A pricing page isn't judged by whether it's beautiful. It's judged by whether someone understands the product and decides to try it. A landing page that explains value clearly, builds enough trust, and ships in a day instead of three weeks hasn't failed at being art. It was never trying to be art.

The same argument, minus the romance

None of this is new. Designers and writers have made the "craft vs. commerce" argument for decades, long before AI existed. What's strange is how quickly the argument reverts to romantic language the moment AI enters the picture — taste, soul, human touch — as if the presence of a machine automatically reframes commercial work as something that should be judged like art.

The same reversal happens in translation.
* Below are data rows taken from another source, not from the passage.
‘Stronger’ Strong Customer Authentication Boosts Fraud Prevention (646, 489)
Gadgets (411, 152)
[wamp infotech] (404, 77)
Commercial translation exists to serve a business purpose: an email, a product page, a support article. Most people in the industry would agree that much of this work can be functional, conventional, even generic. But mention marketing copy, and the standard quietly changes. Suddenly the language shifts to voice, nuance, and the human touch, as if commercial copy had become literature. The purpose of the content — what it's supposed to make someone understand or do — gets replaced by the translator's own aesthetic judgment of what "good" language looks like.

Two questions, not one

In both cases, the confusion runs the same direction. Work made for a commercial purpose gets evaluated by a fine-art standard, usually by people trained to make that judgment professionally. Taste is a real skill. It's just answering a different question than the one commercial work is required to answer.

The two questions are simple to tell apart, once separated:

Is it aesthetically distinctive? That's a taste question.
Does it achieve the commercial purpose? That's a different question entirely.

Neither answer determines the other. AI-generated work may be generic. It does not follow that it has low market value. Market value depends on whether the work achieves its purpose, not whether it impresses another designer, writer, or translator.